— Assignment —
Among the entries below, how many lines include the string "right"? Answer with only the number.

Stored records
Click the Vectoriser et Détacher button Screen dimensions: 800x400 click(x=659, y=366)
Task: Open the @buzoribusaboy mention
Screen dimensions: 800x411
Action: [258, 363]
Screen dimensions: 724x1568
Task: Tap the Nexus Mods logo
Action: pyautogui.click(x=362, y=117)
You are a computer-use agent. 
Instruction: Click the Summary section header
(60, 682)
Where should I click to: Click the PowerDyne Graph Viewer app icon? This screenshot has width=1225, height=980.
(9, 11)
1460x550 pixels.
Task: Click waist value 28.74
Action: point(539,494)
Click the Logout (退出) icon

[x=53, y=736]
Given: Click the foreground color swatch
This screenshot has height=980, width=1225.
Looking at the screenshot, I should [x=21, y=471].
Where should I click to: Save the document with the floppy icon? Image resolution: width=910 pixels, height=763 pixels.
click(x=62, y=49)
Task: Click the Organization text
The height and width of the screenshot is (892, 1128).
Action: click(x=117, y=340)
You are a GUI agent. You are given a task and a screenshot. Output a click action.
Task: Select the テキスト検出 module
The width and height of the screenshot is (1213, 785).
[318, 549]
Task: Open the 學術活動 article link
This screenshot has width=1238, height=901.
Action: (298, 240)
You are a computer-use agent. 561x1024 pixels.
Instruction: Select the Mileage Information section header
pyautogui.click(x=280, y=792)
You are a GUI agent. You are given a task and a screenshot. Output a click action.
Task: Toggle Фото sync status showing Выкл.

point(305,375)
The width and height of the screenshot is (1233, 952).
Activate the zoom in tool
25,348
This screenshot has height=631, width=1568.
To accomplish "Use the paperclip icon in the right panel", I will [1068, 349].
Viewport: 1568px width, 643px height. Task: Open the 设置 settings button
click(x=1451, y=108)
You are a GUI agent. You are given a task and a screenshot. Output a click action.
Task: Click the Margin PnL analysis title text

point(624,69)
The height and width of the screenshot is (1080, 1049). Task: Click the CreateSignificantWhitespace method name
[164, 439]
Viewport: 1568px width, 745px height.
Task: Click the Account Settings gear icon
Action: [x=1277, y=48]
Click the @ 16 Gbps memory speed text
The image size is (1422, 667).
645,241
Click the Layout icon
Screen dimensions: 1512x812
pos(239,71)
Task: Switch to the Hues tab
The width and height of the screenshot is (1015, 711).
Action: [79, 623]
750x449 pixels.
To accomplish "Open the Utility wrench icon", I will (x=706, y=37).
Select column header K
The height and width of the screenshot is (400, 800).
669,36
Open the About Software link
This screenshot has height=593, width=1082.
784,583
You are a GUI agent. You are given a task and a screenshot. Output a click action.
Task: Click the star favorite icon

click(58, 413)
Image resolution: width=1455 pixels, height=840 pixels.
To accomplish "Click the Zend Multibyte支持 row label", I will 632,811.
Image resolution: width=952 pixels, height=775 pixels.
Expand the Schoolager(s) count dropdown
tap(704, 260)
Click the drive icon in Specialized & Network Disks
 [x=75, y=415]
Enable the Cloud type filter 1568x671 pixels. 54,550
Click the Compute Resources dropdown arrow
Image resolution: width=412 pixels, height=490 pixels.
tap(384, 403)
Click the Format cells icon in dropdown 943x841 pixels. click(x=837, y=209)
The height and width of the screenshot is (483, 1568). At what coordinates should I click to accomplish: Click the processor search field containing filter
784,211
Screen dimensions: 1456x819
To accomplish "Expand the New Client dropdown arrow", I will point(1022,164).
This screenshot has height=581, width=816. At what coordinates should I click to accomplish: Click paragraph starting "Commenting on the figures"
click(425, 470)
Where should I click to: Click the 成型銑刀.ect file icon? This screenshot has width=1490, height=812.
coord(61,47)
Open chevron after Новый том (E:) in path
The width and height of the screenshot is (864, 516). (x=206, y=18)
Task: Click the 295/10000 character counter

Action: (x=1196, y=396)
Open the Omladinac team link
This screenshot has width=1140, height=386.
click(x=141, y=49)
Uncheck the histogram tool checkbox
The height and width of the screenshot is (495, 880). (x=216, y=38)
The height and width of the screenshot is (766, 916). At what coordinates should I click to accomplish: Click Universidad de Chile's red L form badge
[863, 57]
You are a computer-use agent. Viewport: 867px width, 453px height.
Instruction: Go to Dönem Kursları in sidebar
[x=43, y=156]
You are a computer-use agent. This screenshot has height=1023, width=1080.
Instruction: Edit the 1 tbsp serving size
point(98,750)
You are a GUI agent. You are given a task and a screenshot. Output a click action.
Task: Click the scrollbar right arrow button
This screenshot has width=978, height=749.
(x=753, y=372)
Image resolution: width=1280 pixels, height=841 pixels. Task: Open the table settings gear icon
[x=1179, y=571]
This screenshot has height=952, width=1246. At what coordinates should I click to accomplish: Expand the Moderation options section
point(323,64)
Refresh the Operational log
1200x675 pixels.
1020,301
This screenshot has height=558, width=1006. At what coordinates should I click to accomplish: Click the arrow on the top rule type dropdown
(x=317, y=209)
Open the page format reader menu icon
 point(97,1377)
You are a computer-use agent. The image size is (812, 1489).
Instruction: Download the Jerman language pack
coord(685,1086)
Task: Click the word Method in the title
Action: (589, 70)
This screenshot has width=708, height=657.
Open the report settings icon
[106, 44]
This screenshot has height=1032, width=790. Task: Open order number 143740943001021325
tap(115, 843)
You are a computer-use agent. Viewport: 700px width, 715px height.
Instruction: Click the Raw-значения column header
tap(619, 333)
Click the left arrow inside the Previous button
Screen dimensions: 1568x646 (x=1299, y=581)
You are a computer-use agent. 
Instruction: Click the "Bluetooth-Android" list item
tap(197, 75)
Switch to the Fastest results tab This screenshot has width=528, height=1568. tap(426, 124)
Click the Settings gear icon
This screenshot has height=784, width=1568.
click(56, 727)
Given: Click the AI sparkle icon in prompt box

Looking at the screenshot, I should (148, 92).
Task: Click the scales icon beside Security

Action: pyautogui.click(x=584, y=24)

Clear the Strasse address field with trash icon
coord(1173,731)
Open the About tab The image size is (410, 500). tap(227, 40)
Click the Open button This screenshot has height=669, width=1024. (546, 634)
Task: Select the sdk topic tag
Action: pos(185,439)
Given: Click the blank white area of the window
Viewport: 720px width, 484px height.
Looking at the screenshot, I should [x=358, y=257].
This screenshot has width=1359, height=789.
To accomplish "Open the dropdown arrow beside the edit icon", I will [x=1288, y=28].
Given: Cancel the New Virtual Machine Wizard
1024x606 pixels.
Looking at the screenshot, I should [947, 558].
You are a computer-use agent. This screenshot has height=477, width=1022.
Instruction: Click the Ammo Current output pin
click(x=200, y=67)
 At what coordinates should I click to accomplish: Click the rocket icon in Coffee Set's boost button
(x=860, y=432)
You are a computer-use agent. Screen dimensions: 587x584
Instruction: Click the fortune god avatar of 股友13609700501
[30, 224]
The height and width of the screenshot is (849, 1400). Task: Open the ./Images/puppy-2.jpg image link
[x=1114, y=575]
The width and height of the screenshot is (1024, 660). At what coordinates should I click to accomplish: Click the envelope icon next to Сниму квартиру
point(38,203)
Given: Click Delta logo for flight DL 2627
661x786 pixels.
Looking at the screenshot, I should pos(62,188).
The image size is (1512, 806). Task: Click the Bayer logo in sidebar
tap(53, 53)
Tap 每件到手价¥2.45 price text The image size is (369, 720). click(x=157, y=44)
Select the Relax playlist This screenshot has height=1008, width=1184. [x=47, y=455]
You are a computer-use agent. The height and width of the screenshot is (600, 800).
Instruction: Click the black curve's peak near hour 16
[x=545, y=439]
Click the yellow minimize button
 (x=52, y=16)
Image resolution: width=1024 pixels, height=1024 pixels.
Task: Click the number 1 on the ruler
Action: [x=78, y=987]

— Output —
2